La fine della stagione riformista

Aldo Moro Emilio-Colombo

Cinquant’anni fa suonava la campana a morto per la programmazione. Il rallentamento della stagione riformista, inaugurata con il centro-sinistra, è messo in moto dalla politica morotea dei “due tempi”. Lo scontro tra innovatori e conservatori assume i toni della sfida quando viene resa pubblica la lettera inviata da Emilio Colombo ad Aldo Moro. La missiva, nata come nota riservata del ministro del Tesoro al presidente del Consiglio, è pubblicata nel maggio 1964 sul quotidiano «Il Messaggero». Cosa c’è scritto nel documento? L’esponente del governo avverte il Premier che in quell’anno, ad una contestuale diminuzione del reddito, si sarebbe aggiunto un incremento dei salari con un aumento del deficit della bilancia dei pagamenti e un aggravamento del processo inflazionistico. Per evitare il collasso si consiglia di stabilizzare la situazione economica, anche in mancanza della collaborazione dei sindacati, tramite restrizioni creditizie e provvedimenti fiscali, senza riguardo ai pericoli di deflazione e disoccupazione.
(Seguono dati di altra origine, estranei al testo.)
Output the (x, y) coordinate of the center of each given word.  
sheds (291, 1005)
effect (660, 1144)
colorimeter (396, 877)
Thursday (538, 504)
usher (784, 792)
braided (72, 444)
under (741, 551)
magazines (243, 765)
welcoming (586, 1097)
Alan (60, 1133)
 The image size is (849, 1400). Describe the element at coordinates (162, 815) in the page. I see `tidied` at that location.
Infine, si punta il dito contro la programmazione: di fronte al «pericolo mortale che corre non soltanto l’economia, ma anche la democrazia, si insiste in una politica di riforme di struttura che nessuno sa bene cosa siano; si insiste nel progetto di ordinamento regionale; si insiste su una legge urbanistica che prima ancora di vedere la luce ha paralizzato l’industria edilizia». Perché Colombo sceglie la via dello scandalo? Il primo motivo è attaccare i socialisti senza rischiare una crisi di governo; il secondo è costringere Moro ad adottare un atteggiamento risoluto, rinunciando alle esitazioni e ai tentennamenti nei confronti del Psi. La lettera di Colombo rappresenta le istanze di una coalizione di poteri forti: la Presidenza della Repubblica, la Banca d’Italia, il mondo finanziario e la Cee. Quest’ultima, durante il consiglio dei ministri della Comunità (aprile 1964) ha caldamente raccomandato all’Italia di proseguire nella politica deflattiva. Sebbene la Cee drammatizzi i toni (con una lettera al governo italiano in cui si dichiara che il deficit della bilancia dei pagamenti potrebbe compromettere il Mercato comune) non v’è dubbio che le forze contrarie alla programmazione si avvalgano del grido d’allarme per sconfiggere i riformatori. In verità, è la stessa coalizione moderata ad aver fatto pressioni affinché la Comunità facesse pesare la sua autorevole posizione. Dal che possiamo rilevare che è pratica duratura l’utilizzo strumentale del vincolo europeo per imporre scelte economiche di compressione dei consumi per contrastare il deficit italiano. Anzi, se rileggiamo con attenzione il brano della lettera di Colombo («pericolo mortale che corre non soltanto l’economia, ma anche la democrazia»), si può notare come i qualificati suggerimenti europei siano piegati al fine di esplicitare una minaccia della tenuta democratica nazionale. Da questo punto di vista il Piano Solo del generale De Lorenzo è solo la punta di un iceberg spinto, da correnti sotterranee, contro ogni tentativo di riforma capace di alterare gli equilibri consolidati tra Stato, politica ed economia. Esiste oggi una pericolosa montagna di ghiaccio nel mare della politica italiana? A voi la risposta.